Task item >> Taking the line with "Click the underlined README.md after cat" as the first and the line with "You are a computer-use" as the last, set down the lines below exactly, pictures excluded.

[Stored data]

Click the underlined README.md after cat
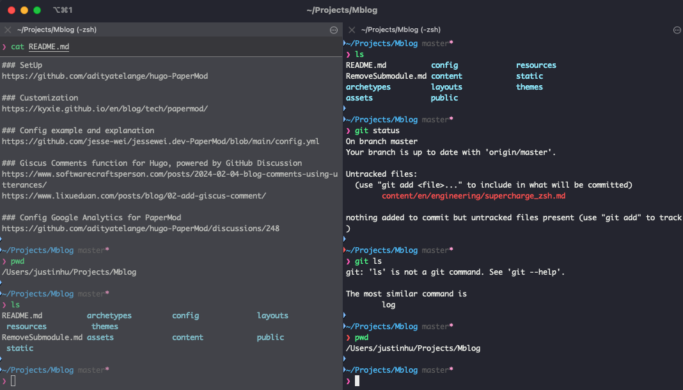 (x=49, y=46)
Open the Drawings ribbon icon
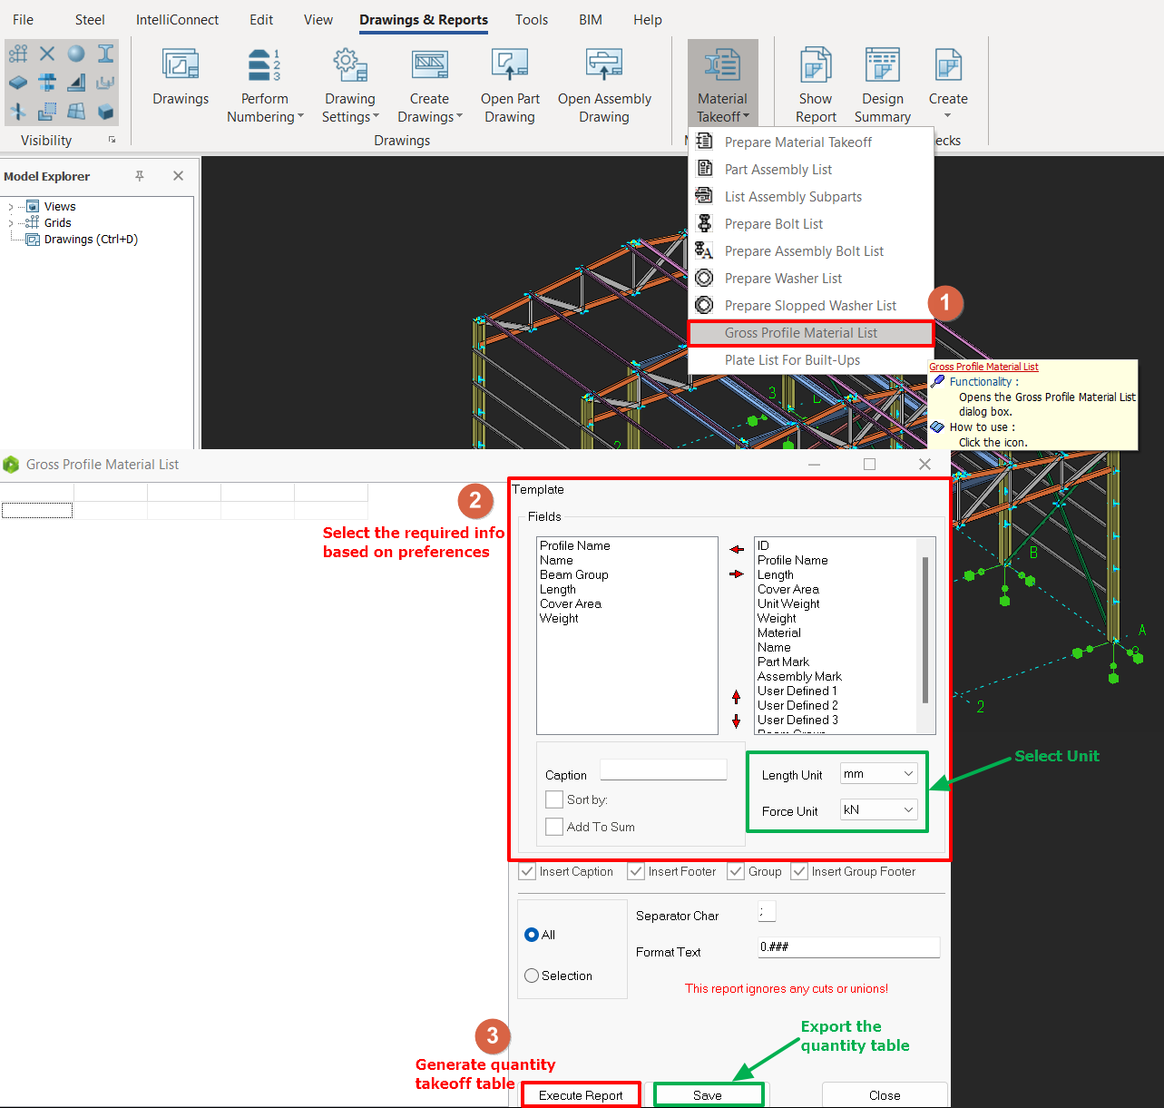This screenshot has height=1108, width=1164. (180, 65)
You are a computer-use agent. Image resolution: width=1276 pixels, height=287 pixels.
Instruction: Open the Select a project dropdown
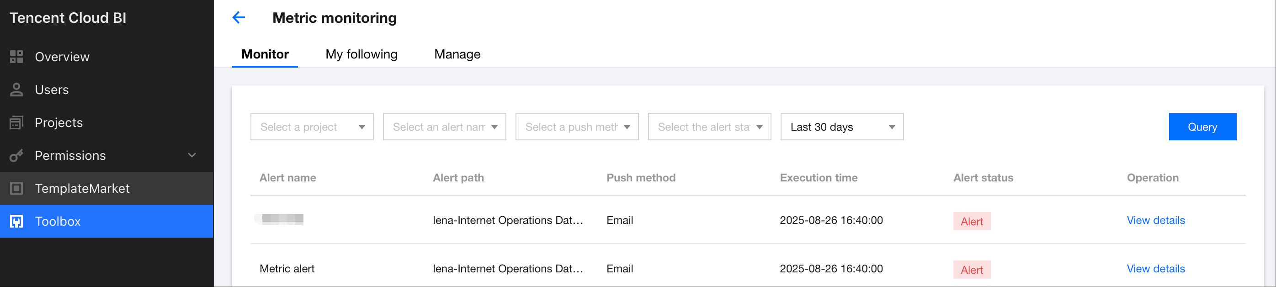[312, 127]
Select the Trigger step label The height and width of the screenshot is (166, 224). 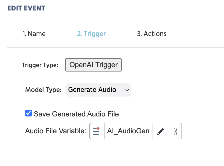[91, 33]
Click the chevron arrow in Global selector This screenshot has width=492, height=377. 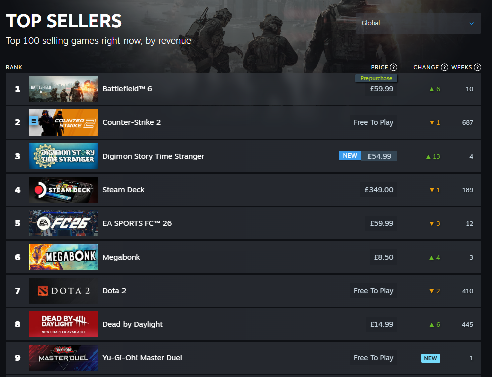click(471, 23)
* * *
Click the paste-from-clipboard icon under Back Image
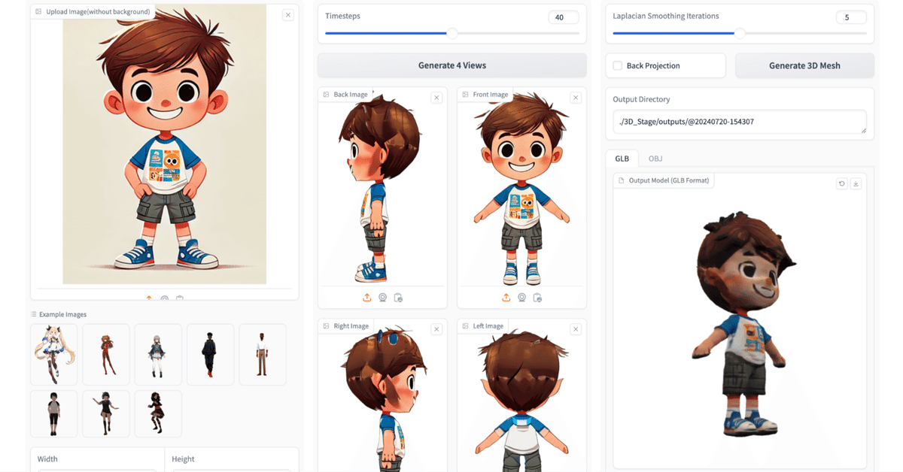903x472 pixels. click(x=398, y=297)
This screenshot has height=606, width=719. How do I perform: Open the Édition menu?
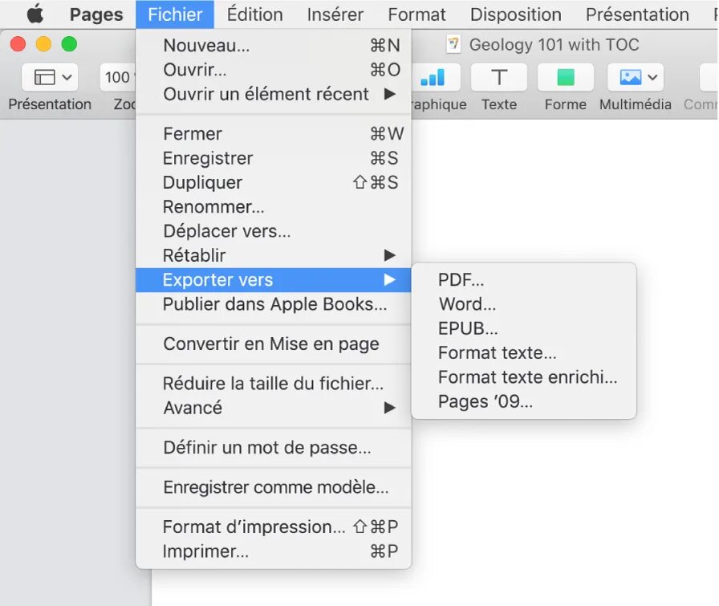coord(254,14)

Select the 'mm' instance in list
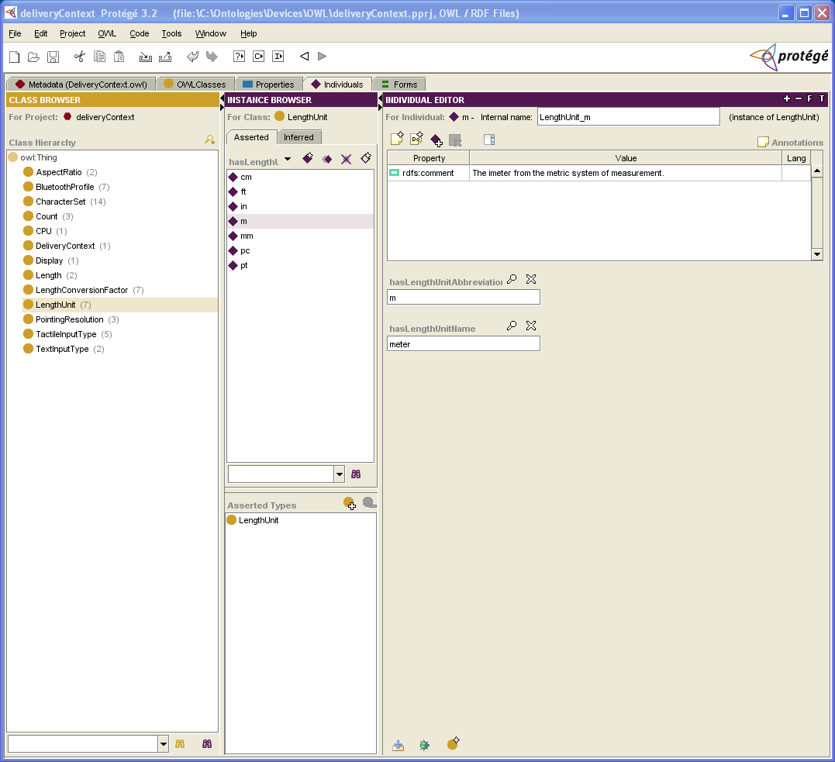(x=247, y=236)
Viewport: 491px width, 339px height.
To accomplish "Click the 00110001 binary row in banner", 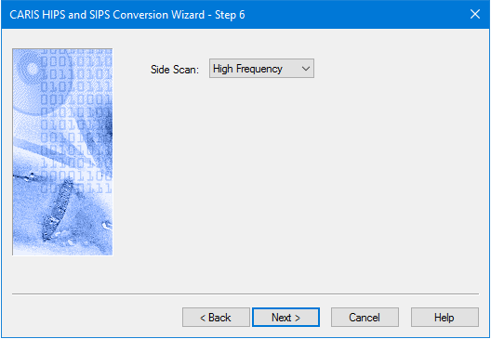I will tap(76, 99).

Response box >>
Click the underlined README.md after cat
 (x=49, y=46)
Open the Drawings ribbon icon
This screenshot has height=1108, width=1164. (180, 65)
You are a computer-use agent. Image resolution: width=1276 pixels, height=287 pixels.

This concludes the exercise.